Musica

Nick Mulvey, il suo “First Mind” è uno dei dischi d’esordio più belli dell’anno

L'ex Portico Quartet ha sviluppato un sound peculiare, articolato nella sua semplicità, mentre i testi sono genuini e mai banali, con brani di notevole bellezza. Dal vivo, i brani sembrano splendere di nuova luce

di Chiara Felice

Nick Mulvey è una delle meravigliose rivelazioni dell’anno e la nomina del suo primo lavoro solistico – “First Mind” – per il Mercury Prize è un’ulteriore conferma del meritato successo che il trentenne musicista di Cambridge sta raccogliendo in questo periodo. Molte delle sue date registrano il tutto esaurito e non poteva andare diversamente allo Shepherd’s Bush Empire di Londra.

Proprio come Peter Gabriel con i Genesis e Mauro Pagani con la PFM – tanto per citare due esempi estremamente conosciuti – anche Mulvey abbandona i suoi Portico Quartet nel momento di maggior successo. All’epoca del quartetto Mulvey suonava lo hang, strumento che ha caratterizzato il sound della band tanto quanto l’elegante ricerca melodica e le digressioni improvvisative. Sarà il secondo album in studio, “Isla”, uscito per l’etichetta di Peter Gabriel e prodotto da John Leckie (Radiohead e Pink Floyd, per citare due nomi) a portare il quartetto al meritato successo e a sancire la dipartita di Mulvey. Dallo hang nei Portico Quartet alla chitarra di questa nuova avventura solistica, Nick Mulvey si prepara ad intraprendere un percorso dove l’esigenza di mettere in musica brani lasciati all’angolo da anni, ha vinto sulla tranquillità di un percorso già tracciato e sicuro. “First Mind” è uno dei dischi d’esordio più belli dell’anno e dal vivo i brani splendono ancora di più, uno dei tanti esempi è dato da “Nitrus” – canzone conclusiva del concerto allo Shepherd’s Bush Empire – che presenta variazioni rispetto alla versione in studio.

È estremamente interessante comprendere come Mulvey attinga a diverse tradizioni musicali piegando alle proprie esigenze alcune caratteristiche: la sua tecnica chitarristica risente della breve permanenza a Cuba, oltre che dell’influenza del suo insegnante zimbawese Chartwell Dutiro. Steve Reich ha indubbiamente influenzato l’approccio compositivo di Mulvey, molti brani infatti sembrano nati dal principio della ripetizione di uno schema fondante: “The Trellis”, “Ailsa Craig”, “April” e la stessa title-track sono gli esempi più lampanti. Dal vivo le canzoni appena citate sembrano splendere di nuova luce grazie all’apporto dato dalle tastiere, il contrabbasso di Milo Fitzpatrick (Portico Quartet) e le percussioni; strumenti che in più passaggi danno vita ad ipnotiche digressioni all’interno dei brani, come nel caso di “First Mind”.
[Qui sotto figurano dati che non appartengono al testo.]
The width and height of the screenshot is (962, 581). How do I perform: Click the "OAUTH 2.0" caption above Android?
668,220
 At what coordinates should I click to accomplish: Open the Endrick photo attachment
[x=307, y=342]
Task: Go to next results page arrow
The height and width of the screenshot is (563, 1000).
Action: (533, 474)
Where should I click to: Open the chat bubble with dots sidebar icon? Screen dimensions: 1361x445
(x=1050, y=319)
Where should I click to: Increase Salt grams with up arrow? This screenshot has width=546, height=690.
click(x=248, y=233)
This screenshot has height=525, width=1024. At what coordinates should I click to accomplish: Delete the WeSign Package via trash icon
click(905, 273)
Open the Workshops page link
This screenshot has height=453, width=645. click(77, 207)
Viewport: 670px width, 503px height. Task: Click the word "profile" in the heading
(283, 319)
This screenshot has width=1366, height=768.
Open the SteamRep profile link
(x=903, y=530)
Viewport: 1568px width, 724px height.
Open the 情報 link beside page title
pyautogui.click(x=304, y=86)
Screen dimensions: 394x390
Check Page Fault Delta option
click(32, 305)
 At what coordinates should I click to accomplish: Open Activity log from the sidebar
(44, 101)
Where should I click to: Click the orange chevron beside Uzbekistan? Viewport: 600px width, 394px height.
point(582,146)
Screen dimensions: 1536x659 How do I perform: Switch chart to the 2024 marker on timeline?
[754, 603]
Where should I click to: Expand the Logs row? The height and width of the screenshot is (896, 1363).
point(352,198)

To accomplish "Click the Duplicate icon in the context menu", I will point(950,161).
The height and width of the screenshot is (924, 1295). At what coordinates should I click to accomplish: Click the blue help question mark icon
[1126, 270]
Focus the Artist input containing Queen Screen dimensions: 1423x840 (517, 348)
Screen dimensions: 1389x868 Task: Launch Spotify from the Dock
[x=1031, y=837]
Nick Mulvey ancora prima di essere un chitarrista è un percussionista e questo si riflette negli arrangiamenti dei brani che presentano sempre una struttura corposa ed articolata, diventando una sorta di rete sonora sulla quale si adagia il cantato del musicista. I suoi studi in etnomusicologia hanno dato frutti eccellenti permettendogli di sviluppare un sound peculiare, articolato nella sua semplicità, mentre i testi sono genuini e mai banali, con brani di notevole bellezza come la nostalgica “Cucurucu” – in parte ispirata alla poesia “Piano” di David Herbert Lawrence – o “Fever to the Form”, brano legato al periodo di abbandono dei Portico Quartet, che porta alla luce proprio la necessità di passare dal caos all’ordine interiore, attraverso la musica (“I will follow the feeling / and sing fever to the form / all my fever to the form”).

A fine concerto l’ex Portico Quartet non fa mancare una cover di Drake, “Hold on, We’re Going Home”, che rispetto all’originale sembra avere colori pastello, quasi rarefatti. La bellezza di questo concerto è la stessa che c’è dietro ogni singola canzone dell’album, e la si può percepire immediatamente perché si viene catturati da un candore primordiale e un senso di nuovo che affascina. Quasi ogni brano è avvolto da una continuo rimando alla positività, che sia la delicatezza di “Nitrus” (“I’ve seen a day / with no more to pay / when trouble came in droves but trouble drove away”) o la serenità di “Meet Me There (“The only way to hold on is keep letting go / Oh there’s a field meet me there / Out beyond rightness and wrong, meet me there”). Controcorrente sembra andare “I Don’t Want to Go Home” che con il suo arpeggio semplicissimo e i perfetti contrasti utilizzati nel testo, delinea una storia d’amore finita: “And in the fire I find the snow / illusion come illusion go”.